Except for the grouping operators such as the parentheses, the multiplication --- whether expressed with or without the sign --- and division have equal precedence, followed by addition and subtraction, which also have the same precedence. However, operators (of the same precedence) are to be evaluated from left to right.

Hope this helps.

Answer 4

When you write a mathematical expression like this:

4:2(1+1),

does the fact that the multiplication operator is not explicitly written has any bearing on the precedence? no What is the order of operations in this case?

If the : means division, which i assume it does, then the 4 is divided by the expression 2(1+1). It is a fraction. Then you are free to divide the 4 in the numerator by the 2, then divide by the sum of 1+1, or multiply by 2 thru the denominator (and get 2+2), then add, and then divide, or add 1+1 first before the multiply thru by 2. In any case you get 2/2, or 4/4, =1.

Answer 5

Technically the implied multiplication is really just hiding the real controversy here.

By foil, yes, of course the term outside the brackets must be able to be distributed inside of it, or all of Math breaks down.

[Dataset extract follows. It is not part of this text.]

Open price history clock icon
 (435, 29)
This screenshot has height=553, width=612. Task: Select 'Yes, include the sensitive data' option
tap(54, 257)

The some people have nonsensically argued that the equation is better parsed as: $$\frac{4}{2}(1+1)$$

But you have to be aware that smart calculators might choose either interpretation and teachers might choose 1 of these randomly and consider it correct. Their are even some stories of math books that teach implied multiplication but the person who wrote the answer section did not use it. So it is indeterminate, nobody important enough has given a ruling on this and enough people have chosen both sides that their is no way of knowing the implied meaning.

Answer 6

There's a number of answers here which are kinda correct, but have missed using the correct terminology and reasons, and the correct term is, co-incidentally, :-) Term...

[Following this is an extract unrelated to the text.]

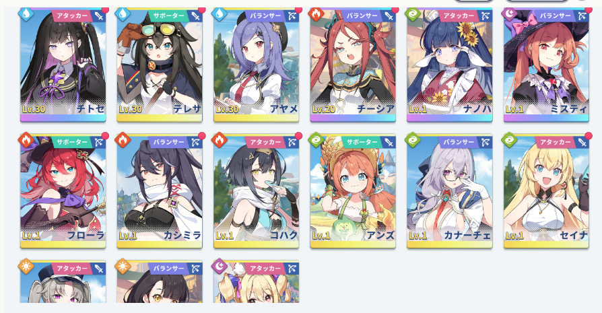
Task: Click the sword weapon icon on Teresa card
Action: pyautogui.click(x=196, y=16)
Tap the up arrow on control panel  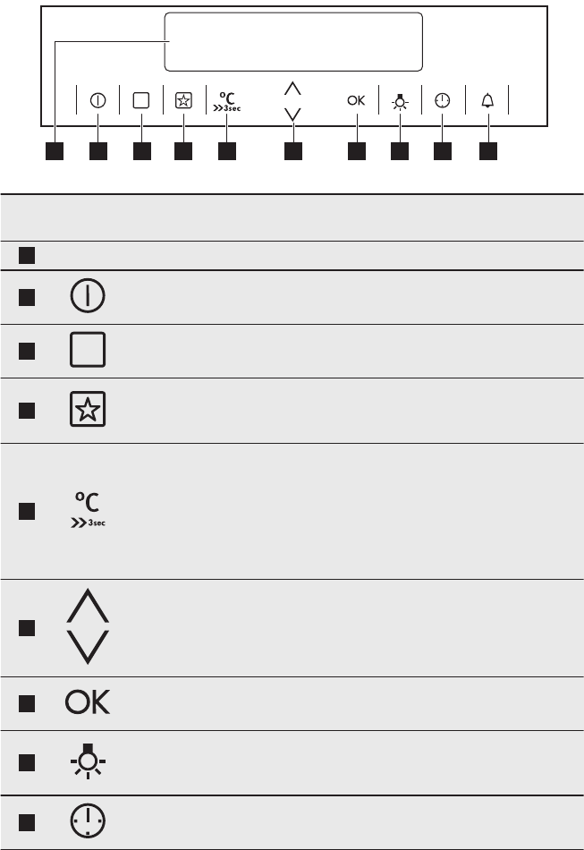(x=292, y=89)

Terms are separated by operators and joined by grouping symbols. In terms of the "absent" multiply, that means it's now 1 term instead of 2. i.e. ab=(axb), not axb. ab is 1 term, axb is 2 terms.

If a=2 and b=3, then...

axb=2x3

ab=6

1/axb=1/2x3=3/2

1/ab=1/6

So yes, it makes a world of difference.

Note that in the mnemonics, "Multiplication" refers LITERALLY to multiplication symbols, nothing else. axb is multiplication, ab is a term. In fact it's a product, which is the RESULT of a multiplication. In other words, it's already been done. e.g. ab=6. This is how an awful lot of people get order of operations questions wrong - they think that ab is "multiplication", and thus break up the term, giving the wrong answer. e.g. doing 1/ab as though it's 1/axb, when it's 1/(axb).

Also, in the specific example you've given, The Distributive Law also applies. i.e. a(b+c)=(ab+ac). In contrast, ax(b+c) is 2 terms, not one, so 1/a(b+c)=1/(ab+ac), whereas 1/ax(b+c)=(b+c)/a, which is quite clearly not the same answer.

P.S. this is WHY it's NOT called "implicit multiplication" - it's not multiplication! No Maths textbook says "implicit multiplication" - they all talk about Terms/products. "implicit multiplication" is a "rule" made up by people who don't remember the real rules - Terms and The Distributive Law.